MARCHÉ IMMOBILIER - Analyse de Wüest Partner pour le JIM
L’effet des taux se fait sentir
L’économie suisse se montre robuste, mais le revirement des taux d’intérêt marque les marchés immobiliers. Les prix des villas et PPE au 4e trimestre 2022 sont encore globalement en hausse dans les cantons romands comparés à ceux du même trimestre de l’année précédente. Il convient toutefois de noter que l’on observe pour la première fois une stagnation, voire une légère correction des prix sur les trois derniers mois. Le revirement des taux d’intérêt en 2022 commence donc à se refléter dans les prix. La période de hausse continue des prix devrait désormais toucher à sa fin.
Globalement, l’économie suisse s’est pourtant montrée robuste en 2022, avec une croissance du PIB réel estimée à 2,0%, 114 000 nouveaux emplois créés (dont environ un quart dans l’Arc lémanique) et le taux de chômage le plus bas de ces 20 dernières années (2,2%). La crise énergétique redoutée a pu être jusqu’ici évitée et le risque d’une récession profonde est pour le moment écarté. On table désormais sur une croissance positive du PIB en 2023, bien que plus faible que l’année dernière (+0,8%). Cette relative robustesse de l’économie nationale représente un facteur de stabilité pour les marchés immobiliers et devrait contribuer à en limiter les turbulences.
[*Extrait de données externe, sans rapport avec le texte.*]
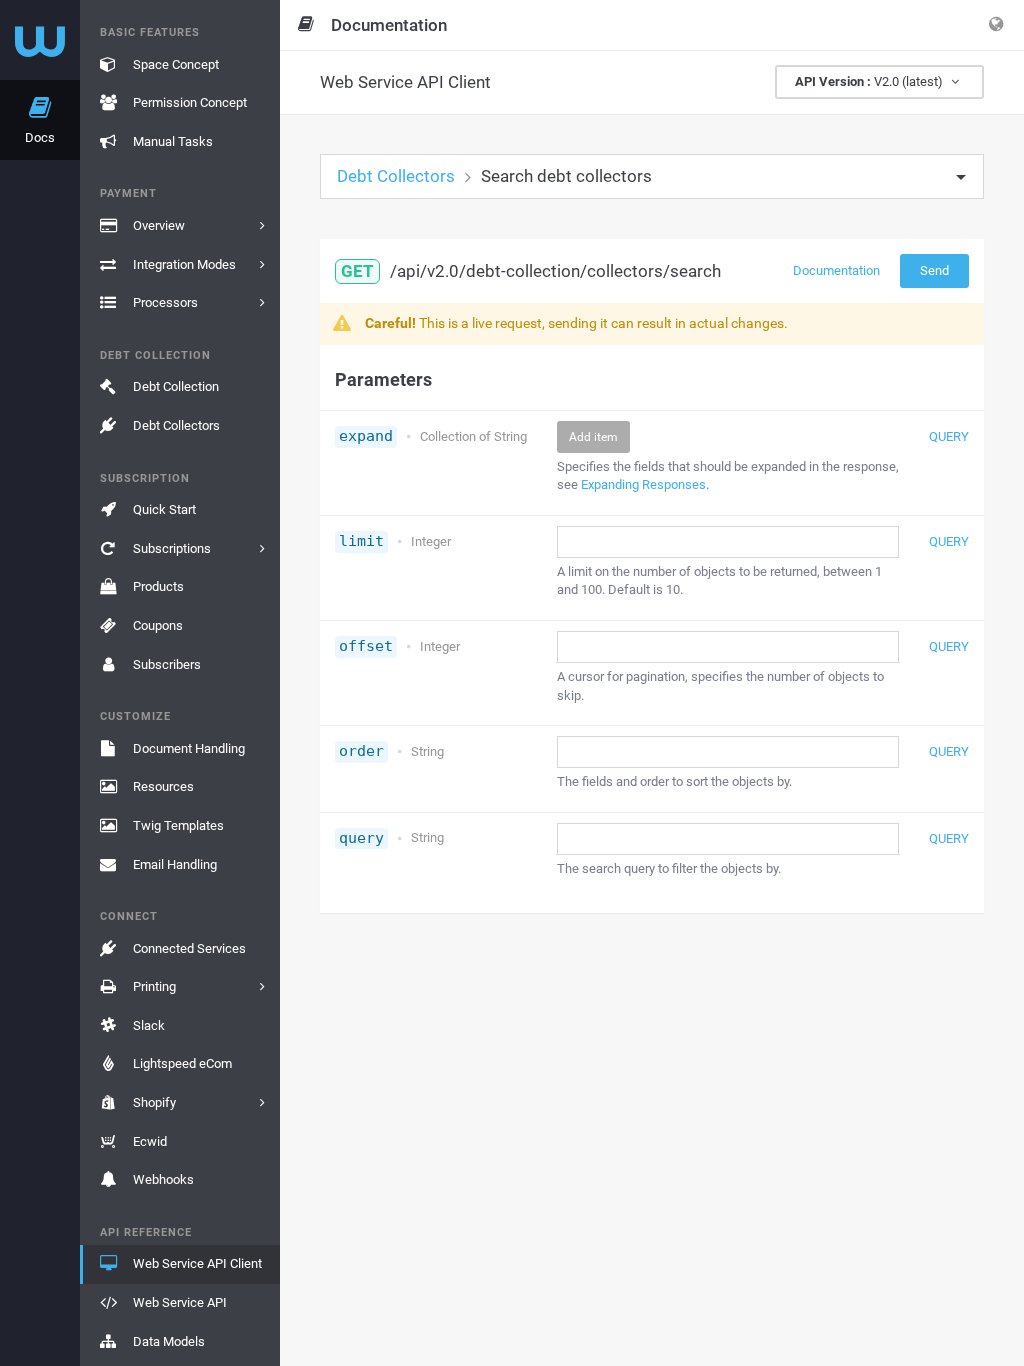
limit (361, 541)
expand (366, 436)
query (361, 838)
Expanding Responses (643, 484)
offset (366, 646)
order (361, 751)
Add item (593, 437)
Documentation (836, 270)
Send (934, 270)
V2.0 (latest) (870, 81)
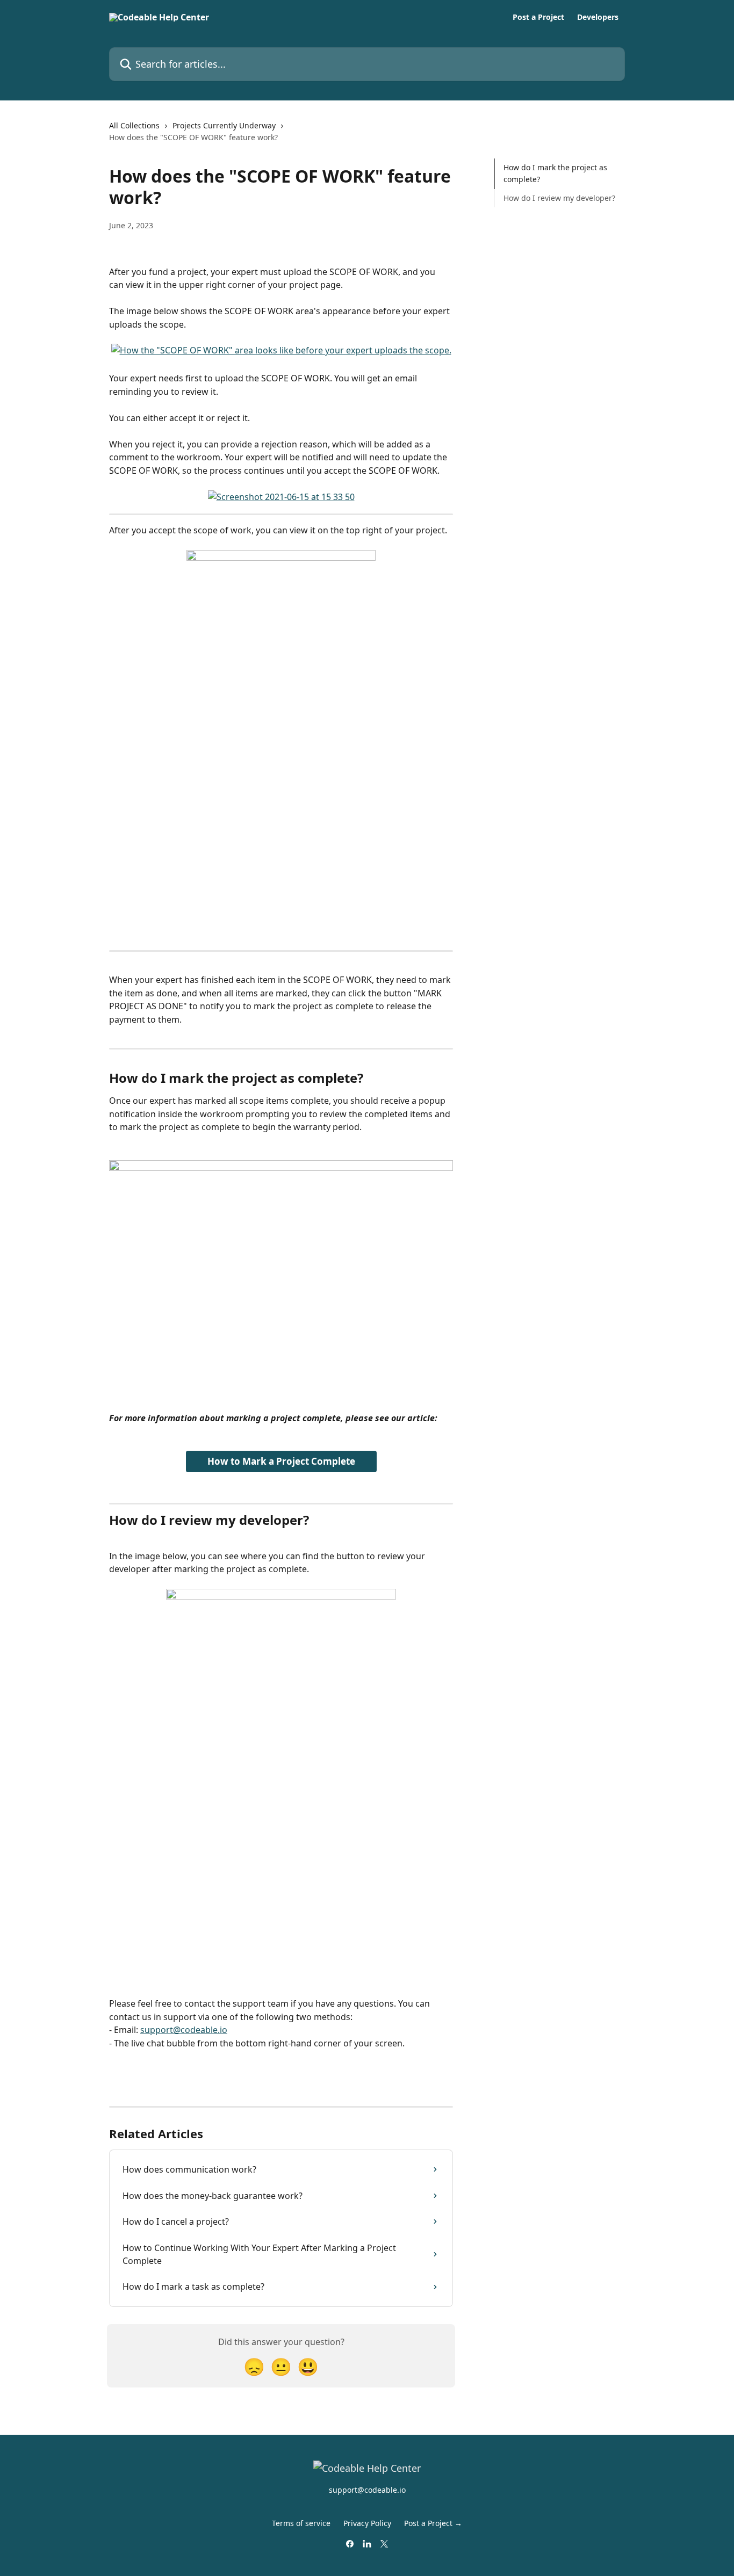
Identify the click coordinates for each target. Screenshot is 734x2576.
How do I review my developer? (559, 198)
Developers (597, 17)
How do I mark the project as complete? (555, 173)
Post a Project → (433, 2523)
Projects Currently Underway (224, 125)
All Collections (134, 125)
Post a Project (538, 17)
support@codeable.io (183, 2030)
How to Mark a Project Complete (281, 1461)
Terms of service (301, 2523)
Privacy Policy (367, 2523)
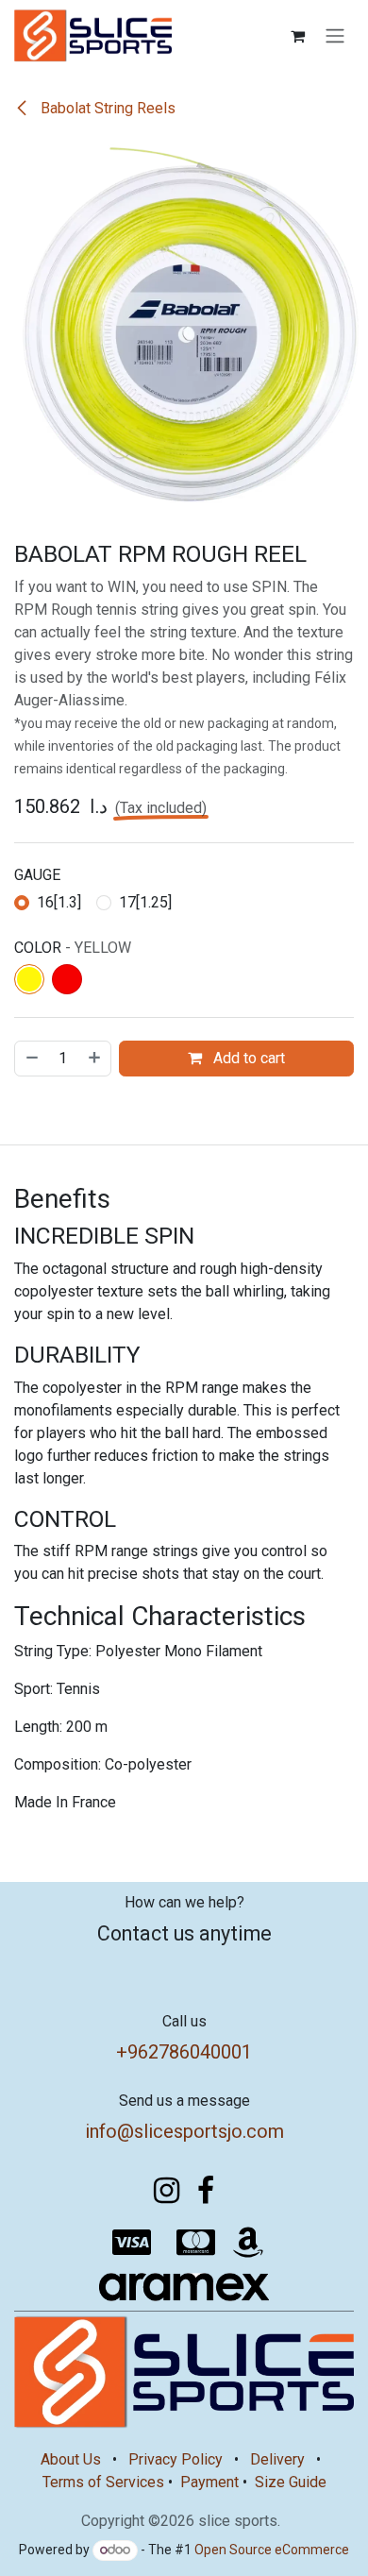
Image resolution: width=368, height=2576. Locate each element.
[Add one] (95, 1059)
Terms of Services (103, 2482)
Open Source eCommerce (271, 2549)
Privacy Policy (175, 2459)
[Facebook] (205, 2191)
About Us (71, 2459)
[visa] (132, 2242)
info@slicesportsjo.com (184, 2131)
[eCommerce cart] (297, 36)
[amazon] (248, 2243)
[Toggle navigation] (335, 36)
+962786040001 (184, 2052)
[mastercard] (196, 2242)
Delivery (277, 2459)
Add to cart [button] (247, 1058)
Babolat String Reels (106, 108)
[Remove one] (31, 1059)
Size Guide (290, 2482)
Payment (209, 2482)
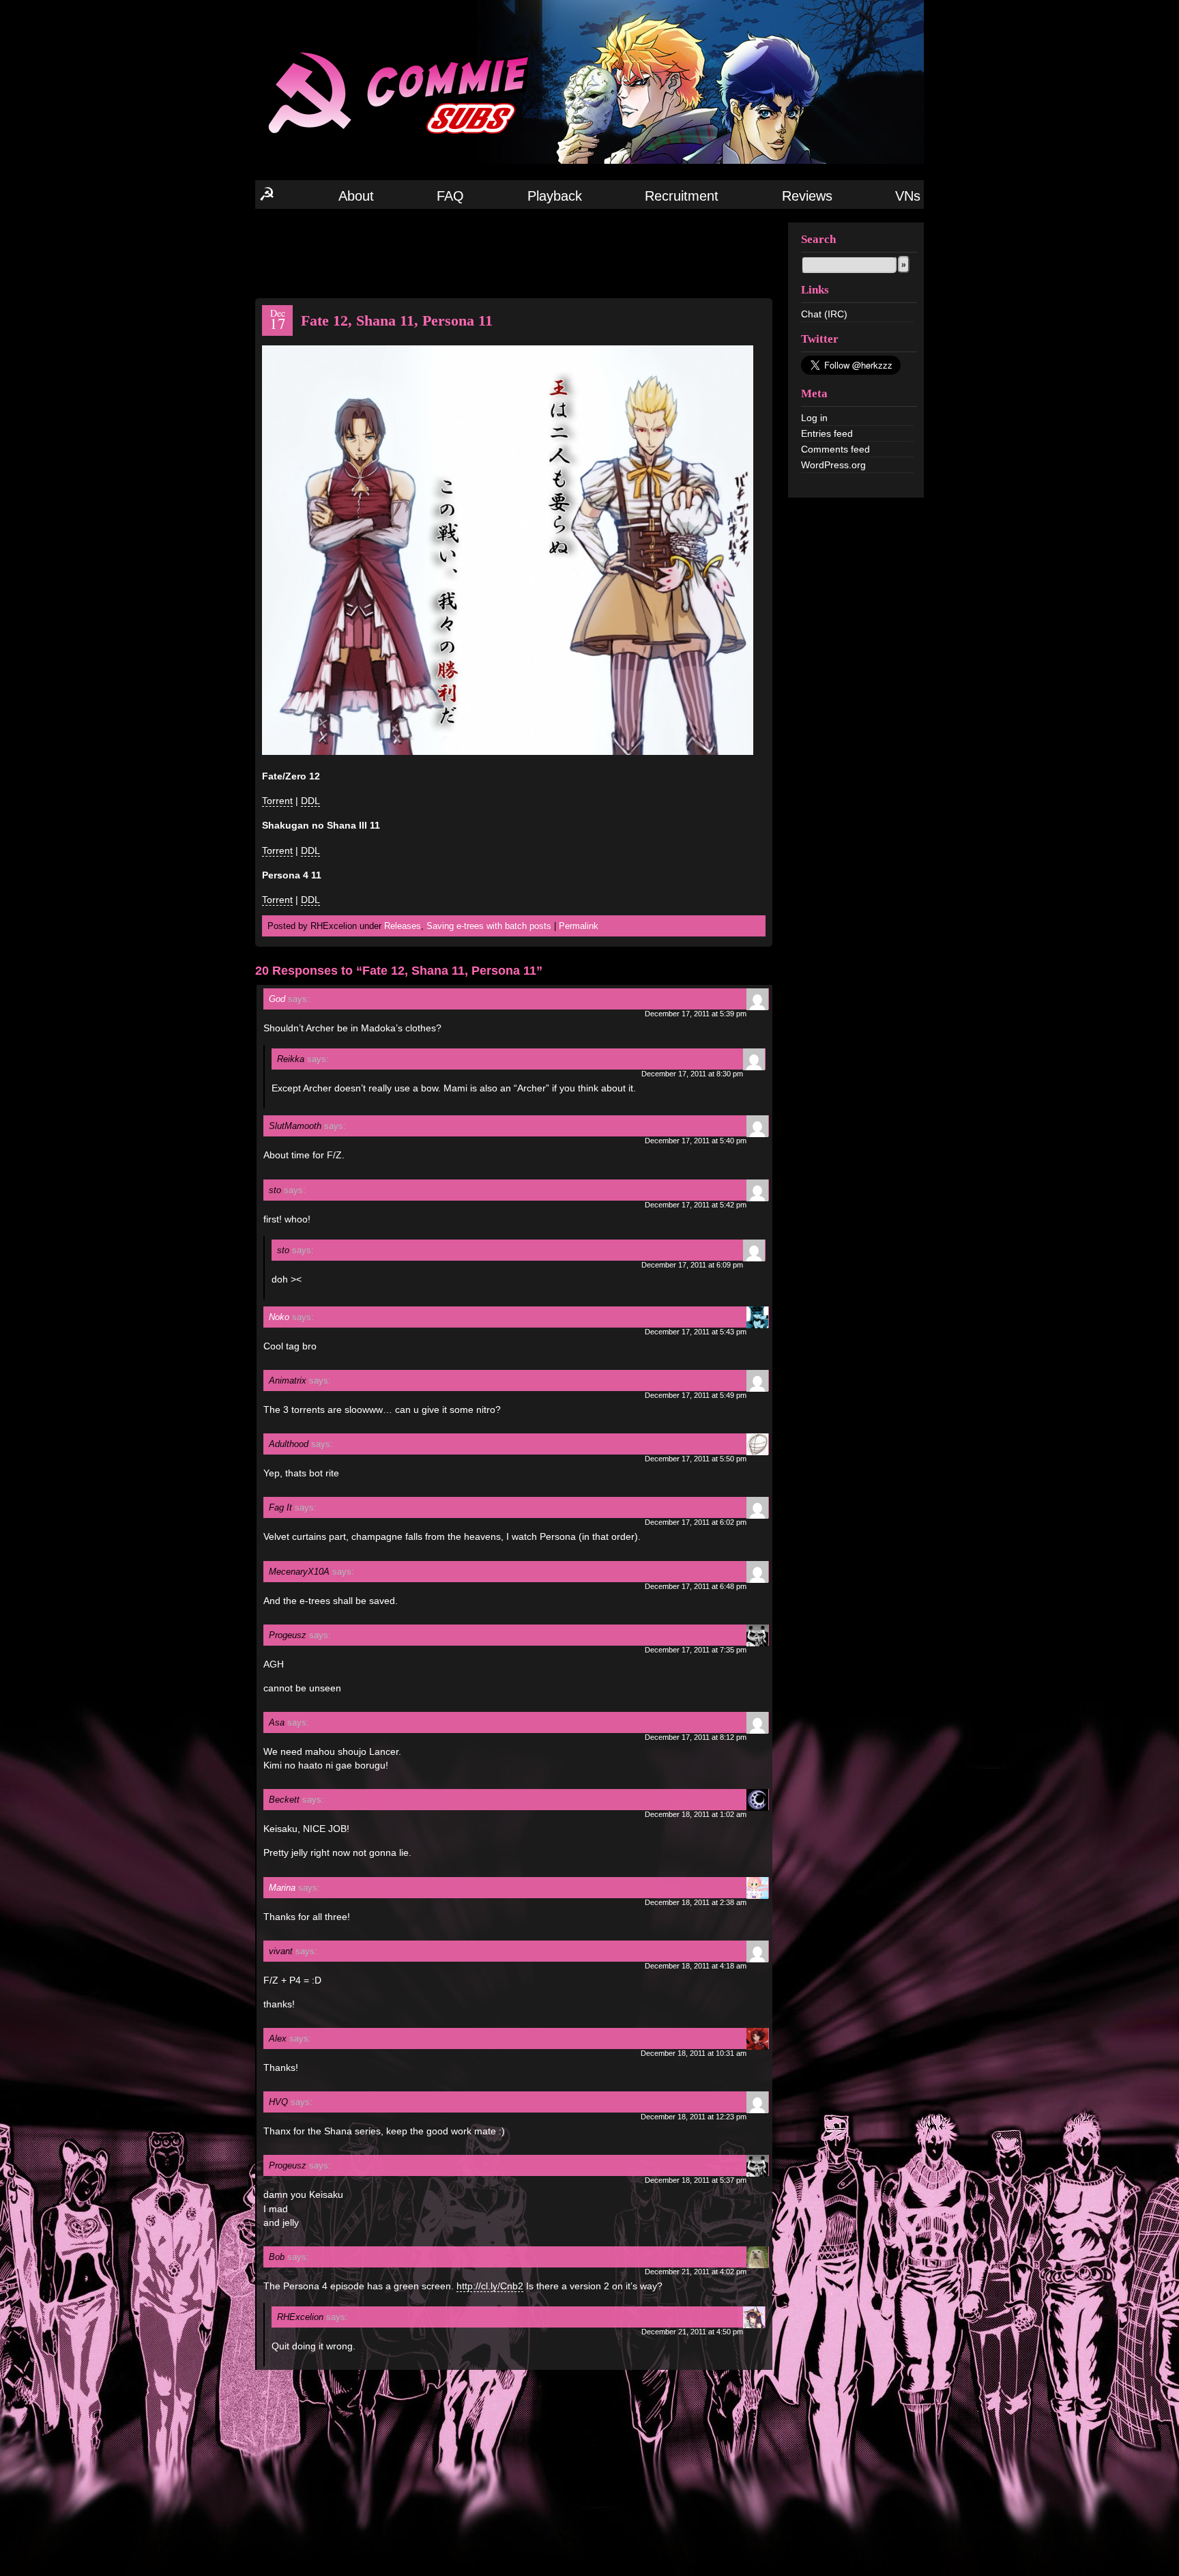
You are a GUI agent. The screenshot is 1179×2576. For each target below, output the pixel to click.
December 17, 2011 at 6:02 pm (695, 1522)
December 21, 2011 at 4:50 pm (692, 2332)
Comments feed (835, 449)
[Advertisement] (513, 252)
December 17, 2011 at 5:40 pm (695, 1140)
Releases (402, 926)
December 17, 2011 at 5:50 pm (695, 1459)
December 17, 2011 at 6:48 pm (695, 1586)
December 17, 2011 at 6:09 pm (692, 1265)
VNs (907, 195)
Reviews (807, 195)
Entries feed (827, 433)
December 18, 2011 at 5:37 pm (695, 2180)
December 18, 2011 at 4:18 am (695, 1966)
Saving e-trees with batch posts (488, 926)
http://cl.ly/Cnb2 (489, 2285)
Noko (279, 1317)
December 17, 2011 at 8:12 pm (695, 1737)
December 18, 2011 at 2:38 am (695, 1902)
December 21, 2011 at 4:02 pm (695, 2271)
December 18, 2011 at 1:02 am (695, 1814)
L’inflation est encore élevée en ce début d’année 2023 (+3,3% en janvier), notamment à cause de l’augmentation du prix de l’électricité. Le pic devrait être dépassé et l’on s’attend désormais à un reflux progressif de l’inflation en cours d’année. Cette dernière restant toutefois toujours au-dessus de la bande cible de la BNS, de nouveaux relèvements des taux directeurs en 2023 sont probables. Cela devrait cependant n’avoir que peu d’impact sur les taux à long terme, qui anticipent déjà dans une large mesure ces changements.
Altlas des prix des appartements en PPE [CHF] – Canton de Vaud.
Logement en propriété: vers une stabilisation des prix en 2023?
Acquérir un logement est devenu nettement plus coûteux en Suisse en 2022, et les cantons romands ne font pas exception. Si l’on prend à titre d’exemple le canton de Vaud, une maison individuelle moyenne y coûtait 1,59 million au 4e trimestre 2021, contre 1,72 million fin 2022. Sur la même période, le taux hypothécaire fixe à 10 ans est passé de 1,4% à 3,0%. Les coûts de financement annuels (intérêts et amortissement, sous l’hypothèse d’un prêt hypothécaire à taux fixe à hauteur de 80% de la maison) ont ainsi bondi de
33 800 CHF en 2021 à 58 700 CHF à la fin 2022, soit une hausse de plus de 70%!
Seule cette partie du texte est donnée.